Extracted information -
- - - - -

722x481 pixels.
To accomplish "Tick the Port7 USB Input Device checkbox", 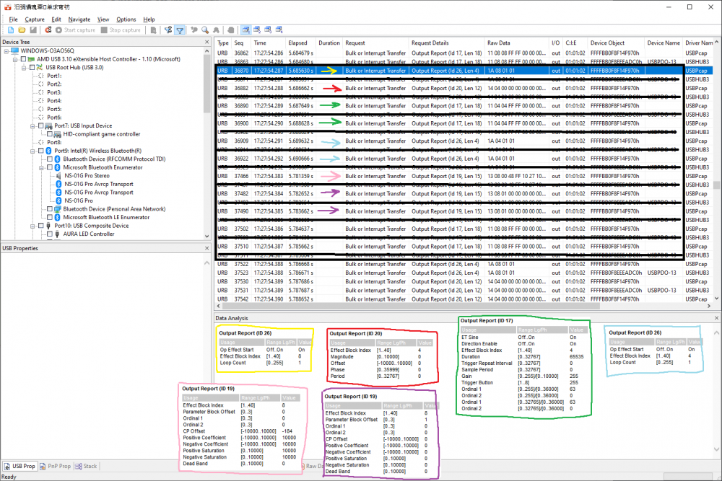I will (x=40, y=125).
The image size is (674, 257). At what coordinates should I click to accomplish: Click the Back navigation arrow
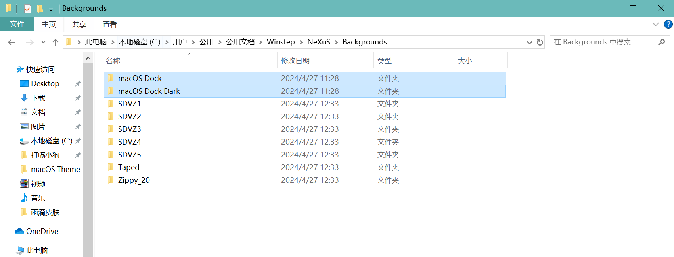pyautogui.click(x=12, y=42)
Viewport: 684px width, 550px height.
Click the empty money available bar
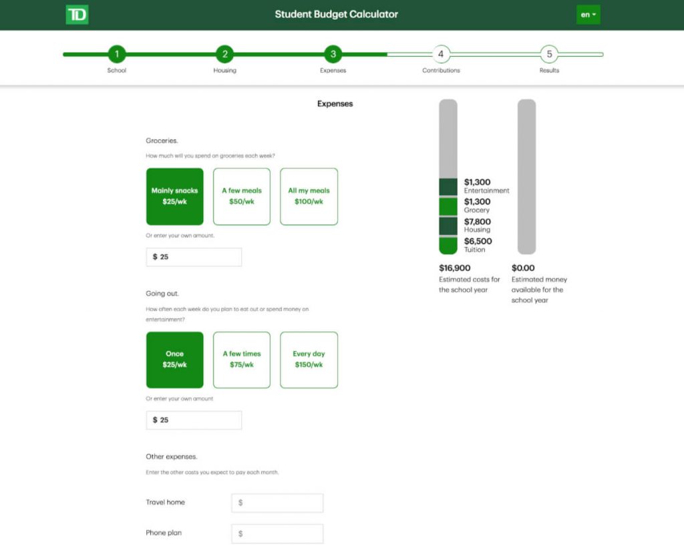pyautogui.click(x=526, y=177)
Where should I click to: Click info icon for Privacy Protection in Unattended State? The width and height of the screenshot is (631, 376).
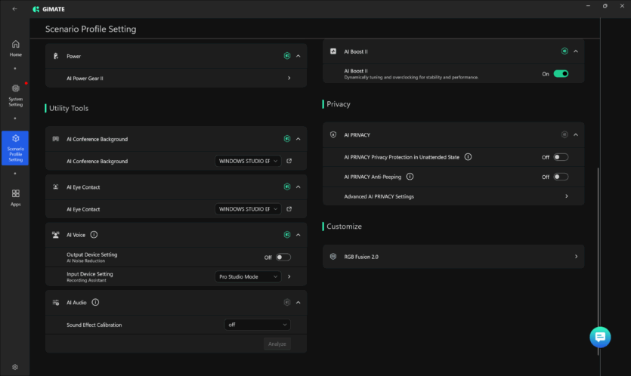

- - - - -

What this task involves -
Go through the data above and count the lines that hold "height". Respond with the number and no other words.

Exercise output -
2